I recently came across a picture taken about a year before my divorce. It is at my daughter’s fourth birthday party; smiling children, me cutting the cake and my husband to the side – removed and distant. How did I not see it at the time? He was there for the cake and the picture, but he was emotionally gone. He was never Charles Manson. He was just a young husband who had already moved past us to another life. If we are honest, really honest, with ourselves as women, then the hardest part of divorce is the loss of our hopes and dreams for a family together. So often you hear about people divorcing shortly after a new baby comes or a new home is finished, and you wonder why did they go ahead and do these things. The baby and the house are desperate attempts for two people to convince themselves that their hopes and dreams are still alive.
In my divorce adjustment classes I would frequently ask women who were mourning their divorce and wishing that things were “the way the used to be,” to describe exactly what they missed the most. Often they mourned the lifestyle, the safety of being a couple, the security of a partner in parenting, but not the man himself. For women who mourned the loss of the husband, lover, companion or the man himself, the divorce adjustment is much harder. For them it is the loss of a deep love and not just a lifestyle. In the end, the women all wanted to live out the marriage that they planned when they were young and for their husband to be the prince they had envisioned.

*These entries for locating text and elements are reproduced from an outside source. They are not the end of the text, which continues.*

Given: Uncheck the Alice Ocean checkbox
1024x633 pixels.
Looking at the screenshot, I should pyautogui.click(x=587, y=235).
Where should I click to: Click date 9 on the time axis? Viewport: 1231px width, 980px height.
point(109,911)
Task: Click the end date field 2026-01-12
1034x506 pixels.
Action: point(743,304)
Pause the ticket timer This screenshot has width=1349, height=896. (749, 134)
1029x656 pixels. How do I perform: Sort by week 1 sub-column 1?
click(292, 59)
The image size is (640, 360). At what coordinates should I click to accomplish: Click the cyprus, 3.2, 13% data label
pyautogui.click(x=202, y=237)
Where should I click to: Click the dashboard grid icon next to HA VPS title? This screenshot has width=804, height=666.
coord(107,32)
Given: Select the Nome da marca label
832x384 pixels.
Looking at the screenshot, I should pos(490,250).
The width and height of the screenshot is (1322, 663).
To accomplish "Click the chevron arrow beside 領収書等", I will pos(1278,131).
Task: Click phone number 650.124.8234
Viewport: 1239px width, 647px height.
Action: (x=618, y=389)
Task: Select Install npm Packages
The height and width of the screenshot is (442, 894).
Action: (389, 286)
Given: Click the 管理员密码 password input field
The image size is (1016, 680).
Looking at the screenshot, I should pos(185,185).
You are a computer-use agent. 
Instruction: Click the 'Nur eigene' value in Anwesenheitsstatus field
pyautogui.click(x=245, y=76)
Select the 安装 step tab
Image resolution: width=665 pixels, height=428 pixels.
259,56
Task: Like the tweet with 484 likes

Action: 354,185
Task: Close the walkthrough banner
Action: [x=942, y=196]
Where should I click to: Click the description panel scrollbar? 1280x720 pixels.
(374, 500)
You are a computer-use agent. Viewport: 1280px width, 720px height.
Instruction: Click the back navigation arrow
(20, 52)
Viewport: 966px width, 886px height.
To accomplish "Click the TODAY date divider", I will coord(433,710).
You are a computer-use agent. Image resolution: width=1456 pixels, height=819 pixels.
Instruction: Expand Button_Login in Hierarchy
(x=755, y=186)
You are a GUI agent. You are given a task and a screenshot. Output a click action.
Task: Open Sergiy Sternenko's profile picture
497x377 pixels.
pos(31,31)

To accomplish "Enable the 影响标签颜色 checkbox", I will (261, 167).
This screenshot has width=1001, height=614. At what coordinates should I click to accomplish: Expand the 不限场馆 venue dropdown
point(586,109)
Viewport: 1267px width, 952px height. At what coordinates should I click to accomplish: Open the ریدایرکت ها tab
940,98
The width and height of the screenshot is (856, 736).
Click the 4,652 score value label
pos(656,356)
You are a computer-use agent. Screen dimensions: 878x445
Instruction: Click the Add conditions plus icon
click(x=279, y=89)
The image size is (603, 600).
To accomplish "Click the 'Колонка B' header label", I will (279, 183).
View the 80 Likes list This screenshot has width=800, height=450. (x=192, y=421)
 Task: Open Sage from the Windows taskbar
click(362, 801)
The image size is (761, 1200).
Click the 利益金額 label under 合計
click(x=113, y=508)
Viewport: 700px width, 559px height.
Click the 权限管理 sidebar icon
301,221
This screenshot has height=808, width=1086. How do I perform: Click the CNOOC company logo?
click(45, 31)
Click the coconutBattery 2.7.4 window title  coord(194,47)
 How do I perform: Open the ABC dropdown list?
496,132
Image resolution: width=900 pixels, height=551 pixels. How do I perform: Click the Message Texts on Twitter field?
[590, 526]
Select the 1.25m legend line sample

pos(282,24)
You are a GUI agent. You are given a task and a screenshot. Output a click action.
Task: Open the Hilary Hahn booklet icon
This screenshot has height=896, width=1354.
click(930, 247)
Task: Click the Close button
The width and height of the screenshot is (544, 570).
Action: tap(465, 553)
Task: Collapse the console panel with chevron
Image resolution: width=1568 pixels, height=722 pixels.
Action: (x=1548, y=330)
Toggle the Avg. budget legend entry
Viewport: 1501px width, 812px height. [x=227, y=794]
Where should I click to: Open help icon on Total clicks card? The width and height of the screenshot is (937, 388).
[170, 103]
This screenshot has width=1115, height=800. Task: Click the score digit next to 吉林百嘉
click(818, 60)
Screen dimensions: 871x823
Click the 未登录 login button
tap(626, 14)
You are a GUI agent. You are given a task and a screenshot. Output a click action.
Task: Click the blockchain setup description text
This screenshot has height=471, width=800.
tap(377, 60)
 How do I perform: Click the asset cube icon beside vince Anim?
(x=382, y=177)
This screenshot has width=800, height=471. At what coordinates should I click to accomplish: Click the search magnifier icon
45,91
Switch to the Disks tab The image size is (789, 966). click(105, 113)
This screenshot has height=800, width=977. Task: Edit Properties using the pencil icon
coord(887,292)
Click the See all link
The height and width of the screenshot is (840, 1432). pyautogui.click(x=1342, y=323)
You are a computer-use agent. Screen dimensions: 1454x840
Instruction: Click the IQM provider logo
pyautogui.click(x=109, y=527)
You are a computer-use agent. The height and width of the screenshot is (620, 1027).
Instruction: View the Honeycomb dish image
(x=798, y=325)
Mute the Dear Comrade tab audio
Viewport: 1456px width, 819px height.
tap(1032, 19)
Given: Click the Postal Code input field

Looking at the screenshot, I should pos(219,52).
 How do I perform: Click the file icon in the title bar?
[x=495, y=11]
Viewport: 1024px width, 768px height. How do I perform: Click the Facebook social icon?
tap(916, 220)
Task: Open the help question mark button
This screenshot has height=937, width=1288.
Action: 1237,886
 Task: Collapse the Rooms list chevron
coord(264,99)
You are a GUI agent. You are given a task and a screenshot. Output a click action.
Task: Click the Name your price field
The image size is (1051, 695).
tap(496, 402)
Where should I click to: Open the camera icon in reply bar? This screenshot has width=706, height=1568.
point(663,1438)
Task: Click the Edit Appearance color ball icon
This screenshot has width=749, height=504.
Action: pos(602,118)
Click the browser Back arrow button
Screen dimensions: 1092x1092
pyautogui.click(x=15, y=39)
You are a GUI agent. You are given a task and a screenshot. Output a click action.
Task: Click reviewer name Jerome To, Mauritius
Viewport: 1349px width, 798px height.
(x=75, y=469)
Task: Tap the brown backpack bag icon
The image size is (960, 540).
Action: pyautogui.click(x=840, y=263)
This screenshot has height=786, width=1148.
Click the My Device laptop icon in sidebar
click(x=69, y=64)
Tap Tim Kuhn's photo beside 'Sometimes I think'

As we discussed in the first chapter ― under the Rose Garden Syndrome ― some of us believe that we deserve to have it all work out like Cinderella. Let’s think about this: all we know about the prince in Cinderella is that he was good looking and had a great horse. We’ll never know if he was from a dysfunctional family or if he has problems with intimacy. Remember that they only met once at a ball, for heaven’s sake! But we do know that Cinderella suffered at the hands of the wicked stepmother and two stepsisters, probably the most evil and unattractive trio ever to inhabit a fairy tale. So Cinderella, by virtue of all of these trials deserved the good-looking prince on the great horse and all future happiness. Other than that, all we know about her is that she had tiny feet. Too bad we can’t revisit the prince and Cinderella on their 10th anniversary.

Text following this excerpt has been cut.